Look for Hosmer, Gordon, Moustakas and Yuni to rebound from their dismal 2012 season. These guys are going to flat out rake. Billy Butler anchors a line-up that will tune up AL pitching on a nightly basis. As for the pitching? Any staff with Shields, Hocheavar and Davis at the top of the rotation has a shot. Except the only way any of these guys get a Gold Glove will be with a can of spray paint.
Is it me? Or am I missing something here? If the M's can lose with Felix Hernandez, they can certainly lose without him. If the Mariner shot-callers were smart, they would have dealt The King to a team in return for their top three or four MLB-ready blue-chippers. Instead, they gave him all that cabbage and all those years when it's only a matter of time before he experiences arm problems as all pitchers do at some point. Their system is loaded with good, young arms, as evidenced by their dealing away Fister and Piñeda. On the brighter side, Nintendo went out and got Kendry Morales who, when he's right, is a .300+/30 HR/40 doubles guy who will knock in 120 and end up with 200 hits. then there's Mike Morse a beastly, bulging man who will very soon inspire Safeco Field patrons with tickets in the left field seats to sign an insurance waiver upon entering the park. Dustin Ackley will win a batting title someday, too, but for now,Seattle is still a couple years away from competing seriously.
The Red Sox:
The re-tooling of Boston's line-up could help erase the memory of the tool that was Bobby Valentine. The Bosox brass has tried to go back to the formula that brought them two World Series titles in the last ten years, ie- dirty, gritty, hard-nosed ballplayers that are going to grind out at-bats. They have a revamped bullpen with some power arms that could make it one of baseball's best.
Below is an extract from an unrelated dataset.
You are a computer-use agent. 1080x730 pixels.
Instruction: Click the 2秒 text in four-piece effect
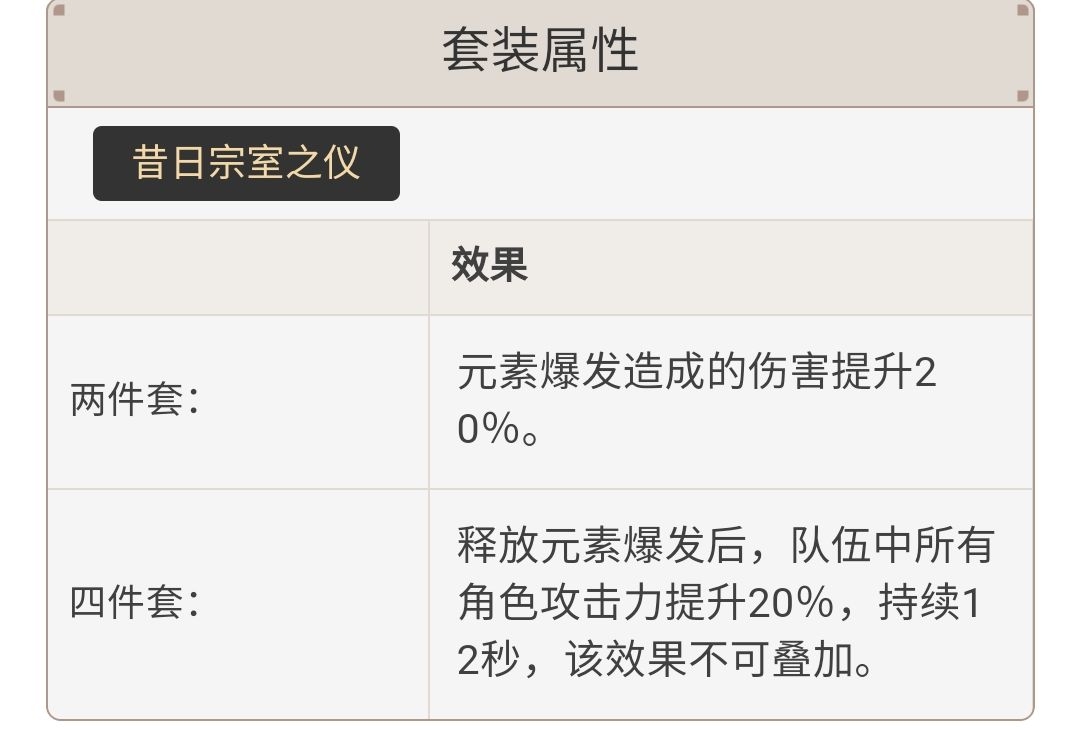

The biggest question will be how Joel Hanrahan and his 'Linda Ronstadt' fastball translate to the AL. When you've got a guy who can dial it up into the triple digits before you can blink, then it's already Blew By You. Time will tell how long he remains in the closer's role after his less-than-auspicious start to the season. With Andrew Bailey healthy and throwing Tylenols in the set-up role, it's safe to say -- as a former closer -- he could make the transition to being the hammer at the back of the pen again.